Task prompt
Only lines with the string "agent" should be returned from the data below.

Records from a dataset
.....
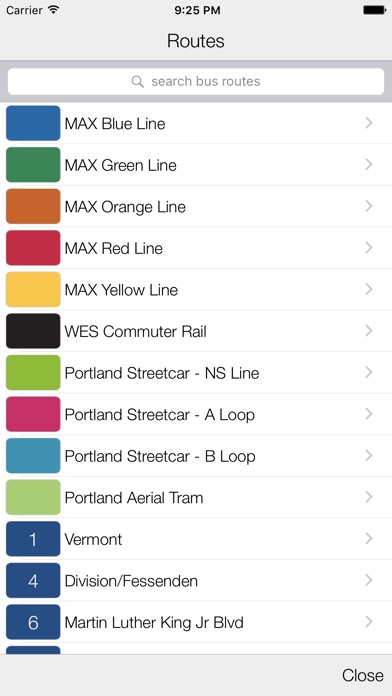This screenshot has width=392, height=696.
Task: Select the route 4 number badge
Action: [x=33, y=581]
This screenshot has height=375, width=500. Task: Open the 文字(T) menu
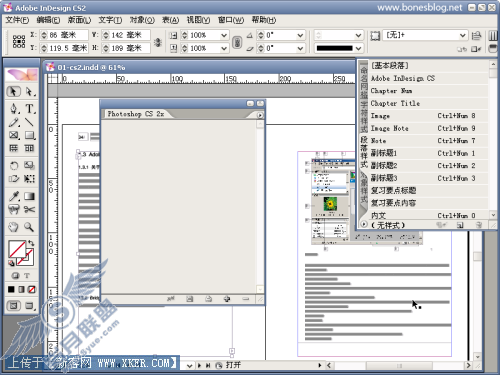110,20
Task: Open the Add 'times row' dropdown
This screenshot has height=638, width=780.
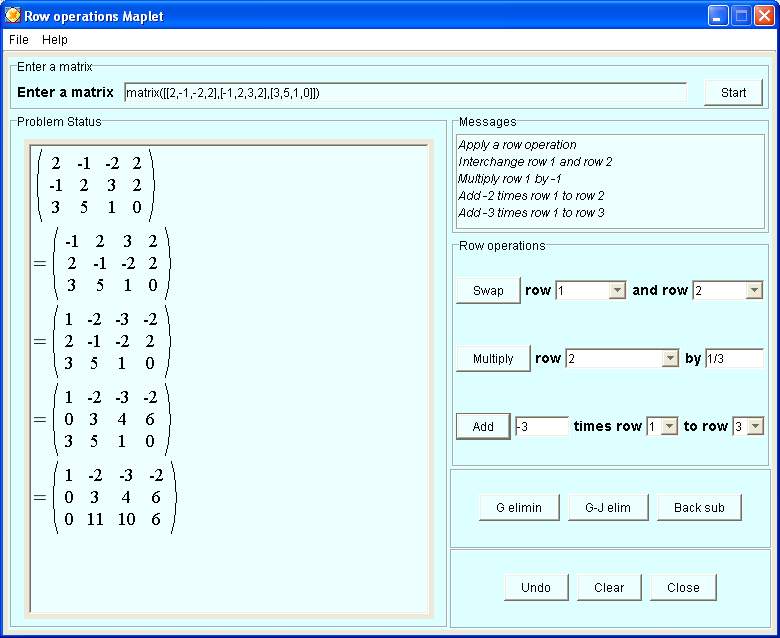Action: [x=668, y=427]
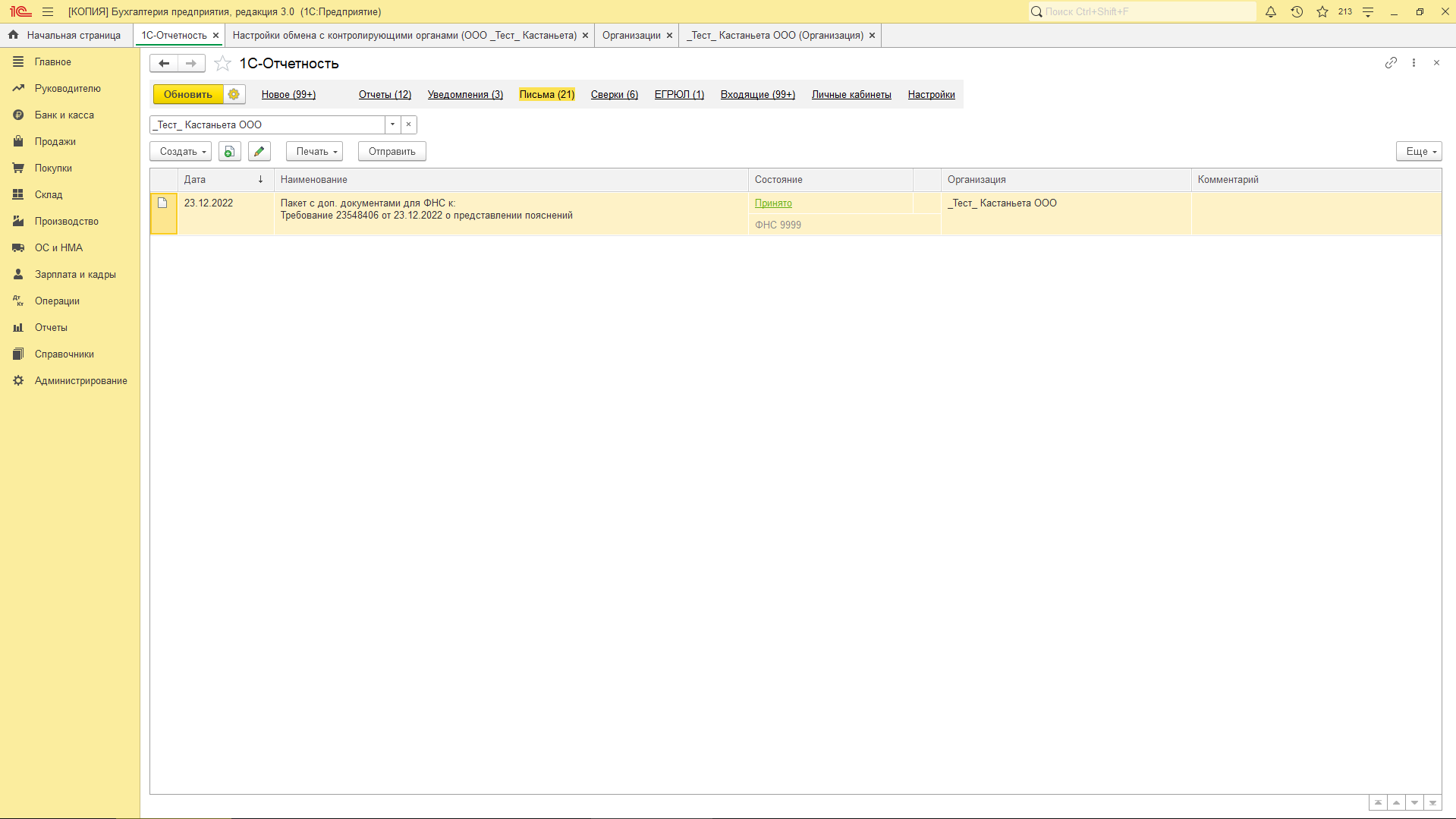This screenshot has width=1456, height=819.
Task: Open the Принято status link
Action: click(x=773, y=203)
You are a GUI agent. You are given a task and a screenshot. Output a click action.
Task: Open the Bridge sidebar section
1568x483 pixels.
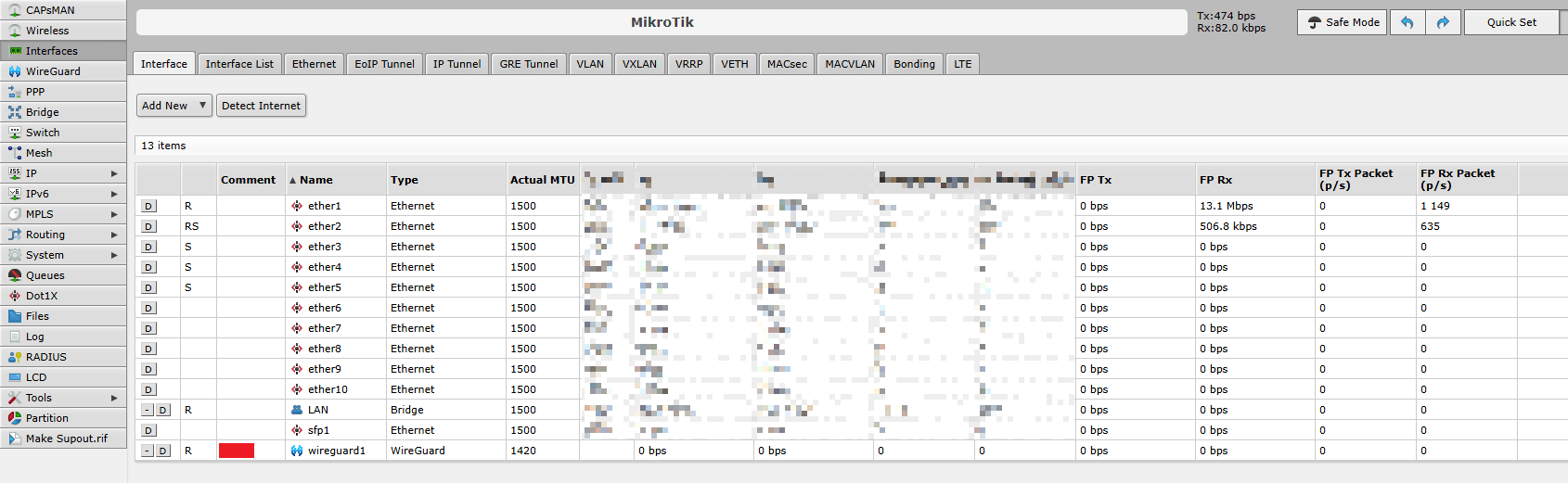coord(42,112)
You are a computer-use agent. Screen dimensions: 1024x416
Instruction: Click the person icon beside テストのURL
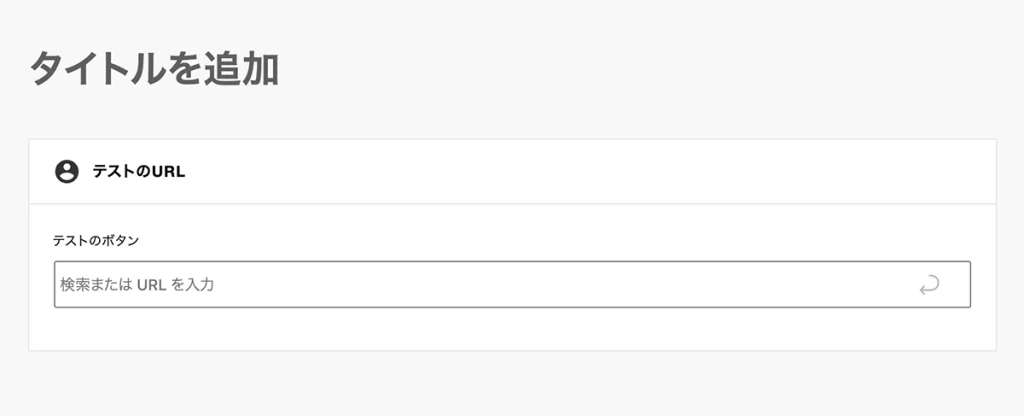point(67,171)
.....
Your solution
You are a GUI agent. You are given a task and a screenshot. Output a click action.
You are a computer-use agent. Screen dimensions: 1024x416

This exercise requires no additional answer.